Эстрада была устроена в конце зала, во всю его ширину, на том месте, где двери ведут в Екатерининскую ротонду, где стояла бронзовая статуя императрицы Екатерины. Эстрада была обита зеленым сукном, и во всю длину ее стоял громадный стол; направо – кафедра; за нею алебастровый снимок памятника Пушкину, украшенный лавровым венком и цветами. Вокруг стола сидели и между ними стояли члены общества, все во фраках и белых галстуках. Здесь я многих не знал, так как большинство были приезжие, но мой спутник «Энтузиаст», знавший всех известных русских литераторов по фотографиям, украшавшим стены его скромной комнаты, и на которые я постоянно глядел во время уроков, мне называл, захлебываясь от восторга, их имена – одно громче другого.

Направо от председателя общества – старика с большой бородой, в очках, издателя журнала «Русская мысль», известного переводчика Кальдерона и Шекспира С. А. Юрьева, которого звали в Москве «последним могиканом 40‑х годов», на почетном месте сидел представительный старик с длинными седыми волосами, постоянно спадавшими на лоб, и окладистой, аккуратно подстриженной бородой. Он был одет во фрак иностранного покроя, но в плисовых сапогах без каблуков, что, видимо, означало подагру; он читал какую-то записку, поминутно то надевая, то снимая золотое пенсне. «Тургенев! Иван Сергеевич!..» – восторженным шепотом пояснял «Энтузиаст». Рядом с ним сидел на стуле вполуоборот высокий старик с маленькой бородкой, большим лбом и громадною плешью на коротко обстриженной седой голове и, смеясь, разговаривал со стоявшим почтительно перед ним лицом типичного актерского вида. «Это Островский, Александр Николаевич!» – шепчет «Энтузиаст». Актера же, стоявшего перед ним, не надо было называть. Это был известный всем и каждому Иван Федорович Горбунов. На пушкинском обеде, после торжественных речей говоривших по поручению Думы «от города Москвы» М. Н. Каткова и И. С. Аксакова, Горбунов рассмешил всех до слез, выступив представителем от мифического «генерала Дитятина», обиженного, что «чествуют какого-то Пушкина, человека штатского, небольшого чина, а он, генерал Дитятин, даже не приглашен».

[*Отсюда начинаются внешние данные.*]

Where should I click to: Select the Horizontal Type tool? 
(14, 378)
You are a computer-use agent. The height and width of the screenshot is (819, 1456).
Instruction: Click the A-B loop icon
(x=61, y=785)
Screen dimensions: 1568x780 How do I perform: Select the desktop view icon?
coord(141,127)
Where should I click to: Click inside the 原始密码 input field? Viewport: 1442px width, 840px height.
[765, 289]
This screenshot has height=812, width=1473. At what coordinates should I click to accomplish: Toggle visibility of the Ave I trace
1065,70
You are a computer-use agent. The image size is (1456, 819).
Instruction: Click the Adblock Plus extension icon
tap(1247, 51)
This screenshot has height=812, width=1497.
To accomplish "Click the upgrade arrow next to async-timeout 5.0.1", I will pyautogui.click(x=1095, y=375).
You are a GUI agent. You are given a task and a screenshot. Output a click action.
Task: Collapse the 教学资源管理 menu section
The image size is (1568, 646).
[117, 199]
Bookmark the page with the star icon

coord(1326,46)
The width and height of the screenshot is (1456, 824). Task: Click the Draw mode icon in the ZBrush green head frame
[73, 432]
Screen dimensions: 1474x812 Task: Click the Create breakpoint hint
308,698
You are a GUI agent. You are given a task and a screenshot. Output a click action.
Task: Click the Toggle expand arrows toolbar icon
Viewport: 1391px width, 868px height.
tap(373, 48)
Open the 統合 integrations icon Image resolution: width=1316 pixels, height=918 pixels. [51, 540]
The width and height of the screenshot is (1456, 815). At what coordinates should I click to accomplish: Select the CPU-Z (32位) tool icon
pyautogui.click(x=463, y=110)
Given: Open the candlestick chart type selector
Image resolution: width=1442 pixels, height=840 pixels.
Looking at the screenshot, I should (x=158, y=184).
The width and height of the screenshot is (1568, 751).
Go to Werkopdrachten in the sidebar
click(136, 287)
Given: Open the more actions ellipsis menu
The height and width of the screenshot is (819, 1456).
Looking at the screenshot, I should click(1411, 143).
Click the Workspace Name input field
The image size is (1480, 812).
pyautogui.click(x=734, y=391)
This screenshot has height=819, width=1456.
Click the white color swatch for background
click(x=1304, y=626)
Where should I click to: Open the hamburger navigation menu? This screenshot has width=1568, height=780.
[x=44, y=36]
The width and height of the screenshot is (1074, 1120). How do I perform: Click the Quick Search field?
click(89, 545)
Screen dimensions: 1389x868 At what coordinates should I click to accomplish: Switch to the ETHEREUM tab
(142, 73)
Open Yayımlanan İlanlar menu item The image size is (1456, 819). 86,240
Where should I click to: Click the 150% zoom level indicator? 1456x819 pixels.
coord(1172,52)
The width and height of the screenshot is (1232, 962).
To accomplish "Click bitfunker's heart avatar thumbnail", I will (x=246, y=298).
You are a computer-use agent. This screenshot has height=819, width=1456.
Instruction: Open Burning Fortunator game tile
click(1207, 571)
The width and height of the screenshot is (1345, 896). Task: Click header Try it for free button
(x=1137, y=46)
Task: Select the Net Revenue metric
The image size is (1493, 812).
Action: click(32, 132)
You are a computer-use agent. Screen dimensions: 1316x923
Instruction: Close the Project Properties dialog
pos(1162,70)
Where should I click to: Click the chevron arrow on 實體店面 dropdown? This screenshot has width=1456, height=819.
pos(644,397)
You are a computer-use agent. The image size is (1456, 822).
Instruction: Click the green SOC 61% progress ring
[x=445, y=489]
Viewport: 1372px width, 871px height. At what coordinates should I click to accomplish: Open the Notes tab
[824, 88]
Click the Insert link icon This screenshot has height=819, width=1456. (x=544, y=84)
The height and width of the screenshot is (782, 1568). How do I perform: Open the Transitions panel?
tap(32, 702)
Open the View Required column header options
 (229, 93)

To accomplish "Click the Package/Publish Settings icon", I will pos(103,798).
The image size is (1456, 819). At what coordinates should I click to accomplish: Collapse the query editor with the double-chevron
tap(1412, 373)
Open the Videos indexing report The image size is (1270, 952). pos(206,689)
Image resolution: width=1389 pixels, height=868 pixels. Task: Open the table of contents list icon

Рядом с Островским сидел Д. В. Григорович, еще моложавый, с красивыми бакенбардами; он поминутно вскакивал с места и подходил то к Тургеневу, то к другим. Затем группа из трех лиц, оживленно между собою разговаривавших; все они имели зачесанные назад волосы и очень симпатичные лица. «Вот наш Парнас! наши поэты, наследники Пушкина, – в том же восторге говорил “Энтузиаст”, – вот тот, который говорит, – это Майков Аполлон! направо – Полонский Яков Петрович, налево – Плещеев Алексей Николаевич, а вот там, на другой стороне, сидит Фет, – не унимался “Энтузиаст”, – то есть теперь Шеншин – он, как сказал Тургенев, променял этим “имя” на фамилию».

Я взглянул в указанную сторону и увидел старого человека, с виду совершенно захолустного помещика, в необыкновенно широком и длинном фраке, с всклокоченною бородою, который с видимым раздражением что-то говорил подошедшему Григоровичу. Я смотрел с удивлением, и в ушах невольно звучало: «Шепот, робкое дыханье, трели соловья…». Стоявший рядом с нами молодой безусый студентик, видимо, охваченный тем же чувством, даже воскликнул: «Неужели это Фет?». «Энтузиаст» посмотрел на него строго. В конце стола сидели два старика, как-то особняком, молчаливо и грустно. Один, очень толстый, обрюзгший, с неправильными чертами лица, опирался на палку с гуттаперчевым наконечником. Замечательно, что такие палки были у Тургенева и Полонского. На это обратил внимание стоявший рядом с нами желчный господин, которого я мысленно называл «скептиком», так как он уже несколько раз относился с сомнением к сообщаемым «Энтузиастом» сведениям. Он ядовито заметил: «Это, вероятно, новая литературная мода; показательно!»